O elogio do trabalho experimental de Brecht surge como argumento de Müller para uma dupla destruição: da narrativa e da inteligibilidade


Fábula tranquilizadora
O elogio do trabalho experimental de Brecht -e de fato a técnica teatral dialética é sua contribuição literária mais avançada, não sei se a mais importante- surge como argumento de Müller para uma dupla destruição: da narrativa e da inteligibilidade.

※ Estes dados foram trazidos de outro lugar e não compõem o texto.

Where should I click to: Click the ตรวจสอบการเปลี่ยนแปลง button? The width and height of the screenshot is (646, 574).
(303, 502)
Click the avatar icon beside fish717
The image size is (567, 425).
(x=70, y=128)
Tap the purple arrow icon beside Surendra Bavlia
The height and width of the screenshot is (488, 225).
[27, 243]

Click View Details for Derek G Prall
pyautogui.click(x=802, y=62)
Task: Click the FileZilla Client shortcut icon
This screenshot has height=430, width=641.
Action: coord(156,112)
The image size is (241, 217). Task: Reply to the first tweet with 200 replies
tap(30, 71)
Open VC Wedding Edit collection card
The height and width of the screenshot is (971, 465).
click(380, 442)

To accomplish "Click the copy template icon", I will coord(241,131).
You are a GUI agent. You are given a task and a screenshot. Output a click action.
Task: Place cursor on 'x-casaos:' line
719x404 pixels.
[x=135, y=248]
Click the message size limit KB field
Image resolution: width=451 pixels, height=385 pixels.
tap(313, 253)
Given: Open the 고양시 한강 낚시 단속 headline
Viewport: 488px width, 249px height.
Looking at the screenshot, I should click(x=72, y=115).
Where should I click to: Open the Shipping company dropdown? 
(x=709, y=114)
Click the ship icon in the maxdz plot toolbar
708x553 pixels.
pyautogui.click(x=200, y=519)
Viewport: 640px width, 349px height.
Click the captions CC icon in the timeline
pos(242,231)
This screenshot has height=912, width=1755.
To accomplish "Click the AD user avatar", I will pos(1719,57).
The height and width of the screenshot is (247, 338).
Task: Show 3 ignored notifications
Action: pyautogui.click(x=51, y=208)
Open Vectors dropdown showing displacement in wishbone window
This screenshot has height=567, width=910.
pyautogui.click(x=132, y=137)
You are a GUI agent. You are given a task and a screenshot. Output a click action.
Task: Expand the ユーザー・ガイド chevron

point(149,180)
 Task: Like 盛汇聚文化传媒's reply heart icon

É como se a fábula fosse um elemento tranquilizador, uma opção de rebaixamento técnico que sacrifica o realismo em nome do popular, termos de Brecht numa polêmica com Lukács. Ao entender que "Brecht elaborou seu arsenal de formas a partir da situação de classe e dos interesses do proletariado europeu antes da revolução", Müller preferiu registrar as feridas das vítimas da catástrofe capitalista, incluindo na imagem os custos da revolução socialista, como informa Hans-Thies Lehmann. Para ele, a dialética da "negação da negação" não permitia mais uma compreensão clara dos movimentos do tempo, e era preciso obscurecer certas coisas para que pudessem ser enxergadas de novo.

Parábola da luta
Quando se compara uma peça como "Horácio", publicada nesta coletânea, à peça didática "Os Horácios e os Curiácios", de Brecht, observa-se a diferença quanto ao efeito no espectador. A versão de Brecht propõe uma parábola da luta em que o combatente mais fraco aprende a reconhecer que o inimigo não é indivisível, num jogo que suscita um prazer quase científico em quem vê. Já a peça de Müller relata o absurdo julgamento de um soldado que foi, ao mesmo tempo, herói de guerra e assassino da irmã. O foco está no sentimento trágico em relação ao ato paradoxal e à vítima ausente. No teatro de Müller, os mortos e mutilados são a mais universal das produções humanas, e neles reside uma parcela de futuro. Müller considerava reducionismo a linguagem se fundar em "resultados de pensamento". Lia literalmente a frase de Brecht: "São os defeitos estéticos que garantem a duração de uma obra". Por viver em outro contexto, ele não compreendeu que as estratégias de êxito de Brecht em sua procura de uma obra mais-que-perfeita também eram uma forma de eficácia. E o mesmo juízo aplicou a Chaplin: em ambos valorizou o sexto sentido para a maldade e repudiou a boa consciência humanista.

Estranhamento
Quando lemos sua adaptação de "Macbeth" -o maior dos tratados sobre o Mal-, temos a sensação de que Shakespeare não foi, como ele queria, seu antídoto contra Brecht. As intervenções no original resvalam na moralização que ele tanto temia e até por isso têm a virtude de intensificar a violência irracional que atinge os mais fracos.
Na tentativa de lançar o espanto sobre os novos problemas sociais, Müller retoma a atitude filosófica que Brecht chamou de estranhamento. O método de sua lucidez desconcertante é de ordem dialética, na melhor tradição da arte anticapitalista. Não foi o racionalismo que tornou a esquerda despreparada para lidar com a reação irracionalista nem a falta de um sentido de tragédia. Foi a insuficiência das forças materiais e a precariedade do uso da razão, e nisso estou de acordo com o médico comunista Juarez Ricardo: o riso é uma grande ferramenta do pensamento, desde que se saiba de quem se está rindo -e com quem.

Sérgio de Carvalho é dramaturgo, diretor integrante da Companhia do Latão e professor de arte cênica na Universidade Estadual da Campinas.

Heiner Müller - O Espanto no Teatro
200 págs., R$ 26
Ingrid Dormien Koudela (org.). Ed. Perspectiva (av. Brigadeiro Luís Antônio, 3.025, CEP 01401-000, SP, tel. 0/xx/ 11/3885-8388).